THE INPUT:
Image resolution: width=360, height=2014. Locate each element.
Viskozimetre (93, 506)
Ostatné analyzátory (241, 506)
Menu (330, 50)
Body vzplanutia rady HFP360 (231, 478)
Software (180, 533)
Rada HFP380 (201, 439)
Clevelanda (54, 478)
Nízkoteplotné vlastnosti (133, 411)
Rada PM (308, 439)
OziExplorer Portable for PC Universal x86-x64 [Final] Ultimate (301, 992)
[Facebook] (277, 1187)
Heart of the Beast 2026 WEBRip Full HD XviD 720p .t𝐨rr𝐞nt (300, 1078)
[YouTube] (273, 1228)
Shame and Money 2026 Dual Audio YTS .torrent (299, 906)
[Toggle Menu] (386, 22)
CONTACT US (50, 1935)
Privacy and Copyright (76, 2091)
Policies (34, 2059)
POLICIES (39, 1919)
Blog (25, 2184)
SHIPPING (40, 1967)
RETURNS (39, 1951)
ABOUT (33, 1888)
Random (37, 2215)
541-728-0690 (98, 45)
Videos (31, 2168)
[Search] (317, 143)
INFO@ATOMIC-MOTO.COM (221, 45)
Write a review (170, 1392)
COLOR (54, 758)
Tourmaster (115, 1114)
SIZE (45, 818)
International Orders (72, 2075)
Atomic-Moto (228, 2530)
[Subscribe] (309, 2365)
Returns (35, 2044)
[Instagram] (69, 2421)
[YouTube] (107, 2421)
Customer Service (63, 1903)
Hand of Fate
...
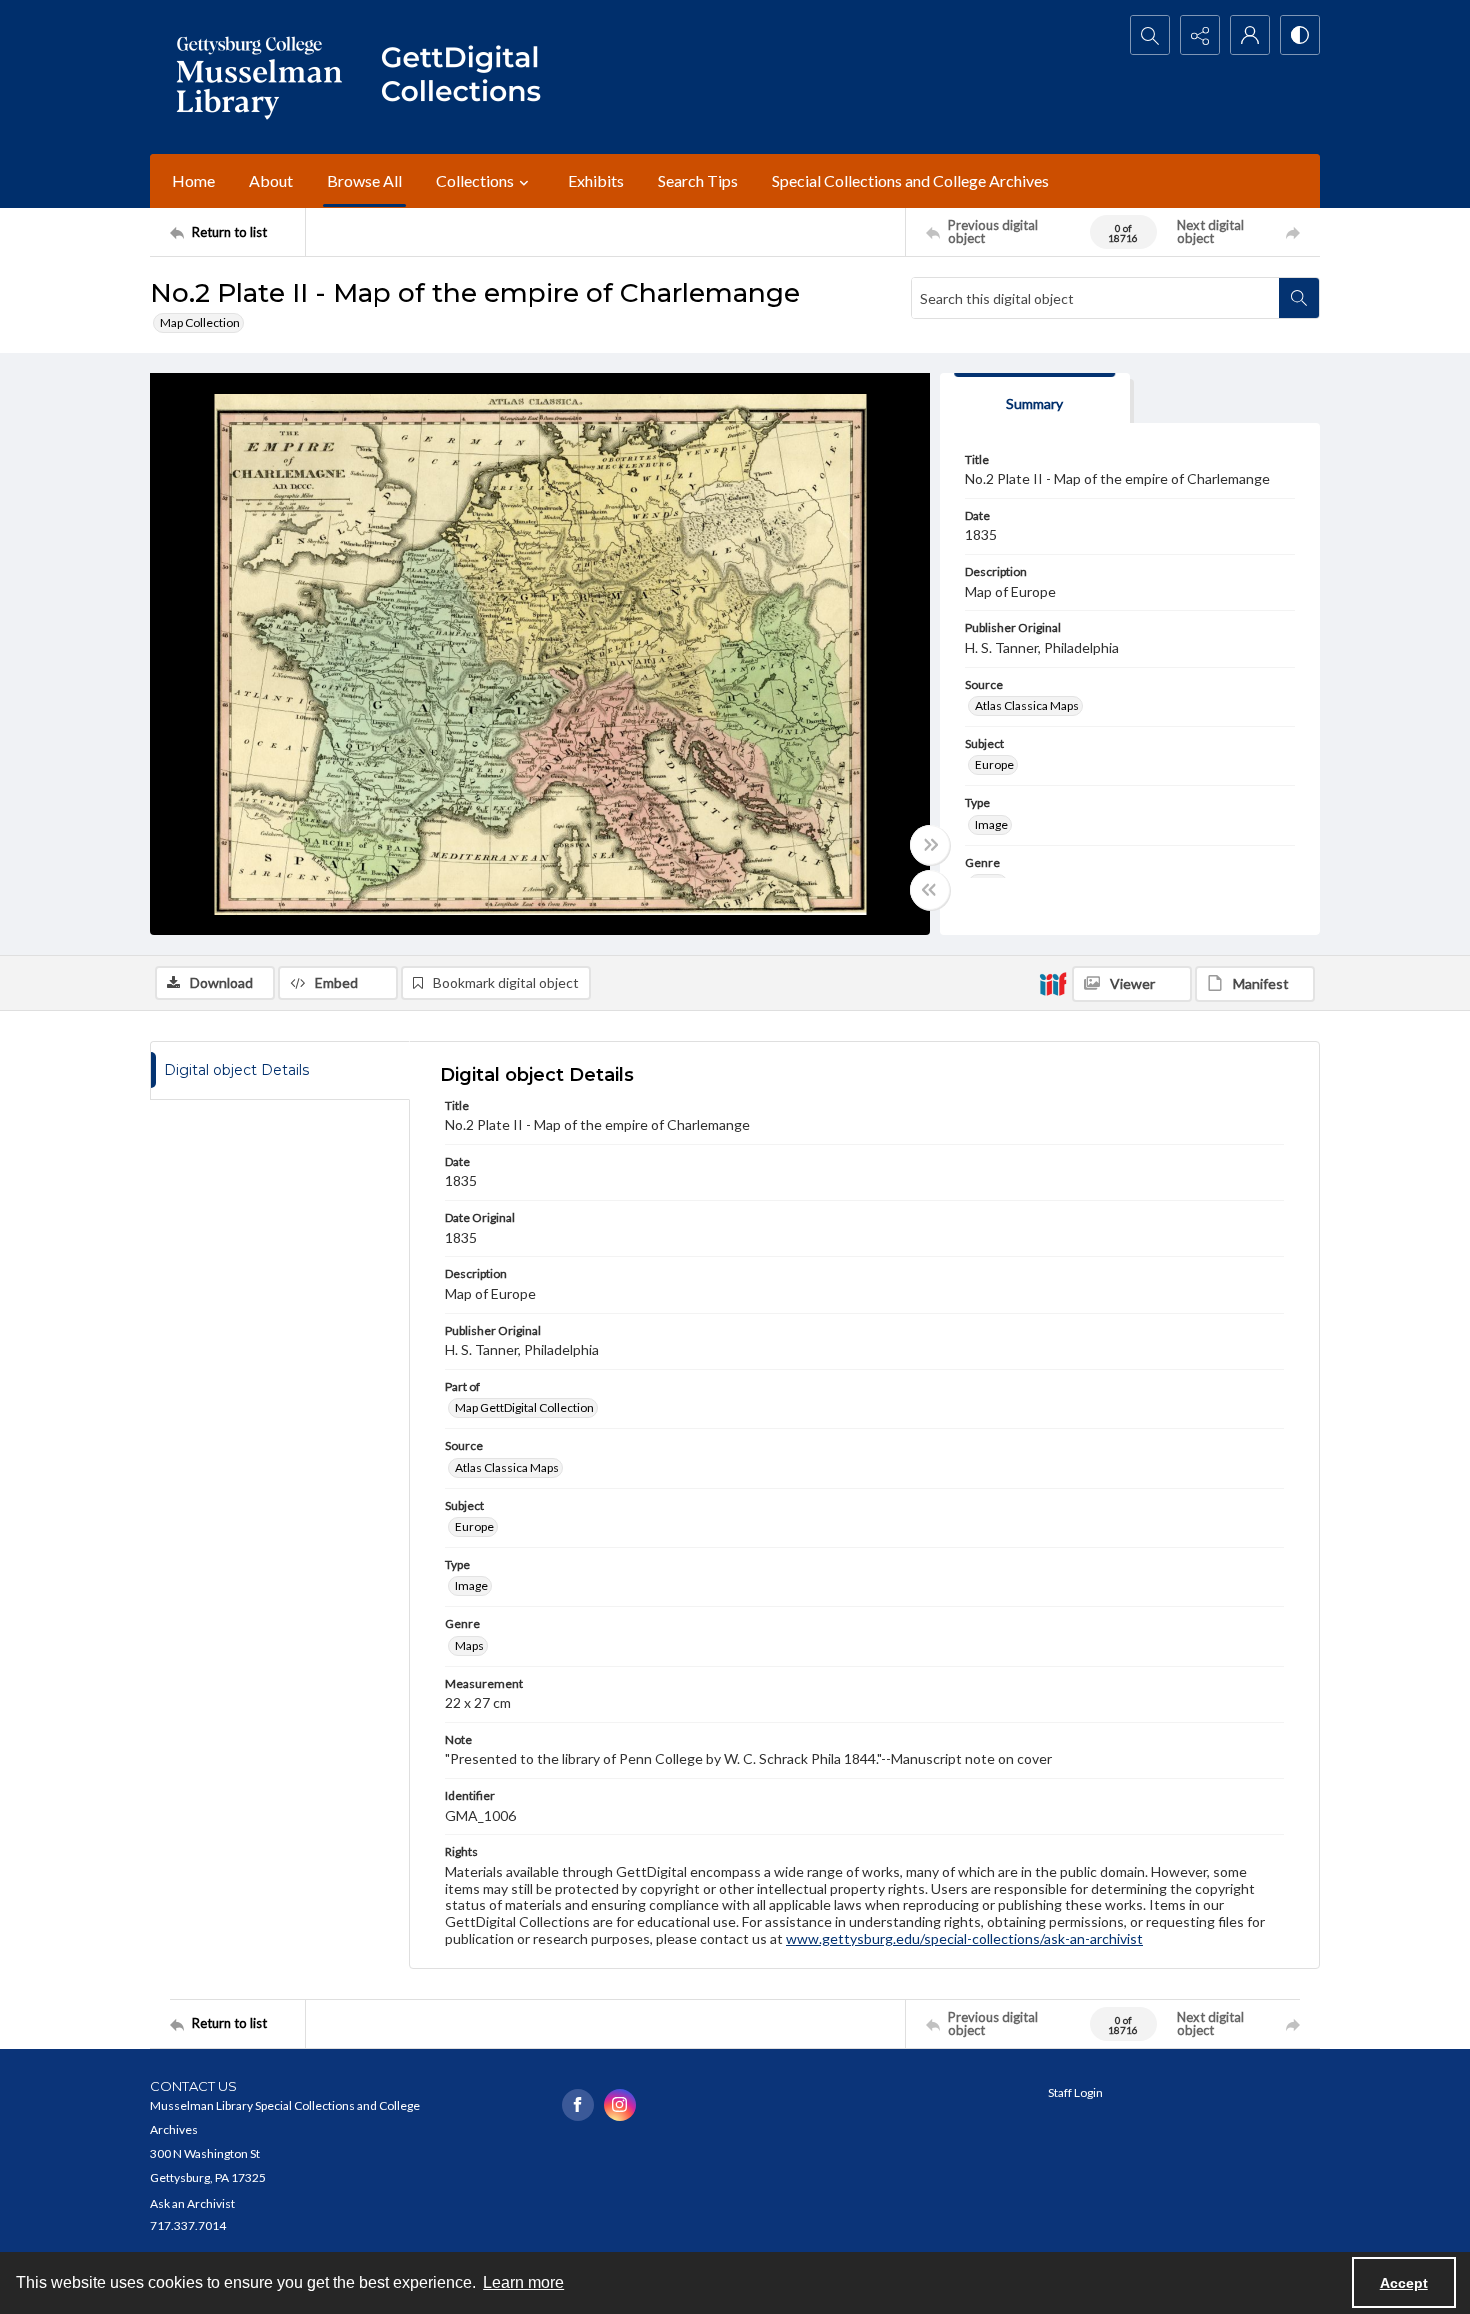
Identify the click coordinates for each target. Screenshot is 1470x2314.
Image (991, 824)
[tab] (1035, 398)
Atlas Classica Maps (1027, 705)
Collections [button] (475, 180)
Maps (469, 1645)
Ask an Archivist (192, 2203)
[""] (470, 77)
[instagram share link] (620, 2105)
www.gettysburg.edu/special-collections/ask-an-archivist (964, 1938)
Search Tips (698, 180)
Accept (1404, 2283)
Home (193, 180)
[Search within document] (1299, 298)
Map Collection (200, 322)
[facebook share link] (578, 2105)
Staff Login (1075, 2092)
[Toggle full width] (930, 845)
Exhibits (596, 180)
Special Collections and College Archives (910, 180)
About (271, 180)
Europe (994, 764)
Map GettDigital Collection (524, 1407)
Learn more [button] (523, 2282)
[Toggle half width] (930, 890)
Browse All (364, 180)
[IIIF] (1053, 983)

REQUIRED ACTION:
The answer should consist of every line above in which "width" appears.

COMPLETED TASK:
Image resolution: width=360, height=2014. Locate each element.
[Toggle full width] (930, 845)
[Toggle half width] (930, 890)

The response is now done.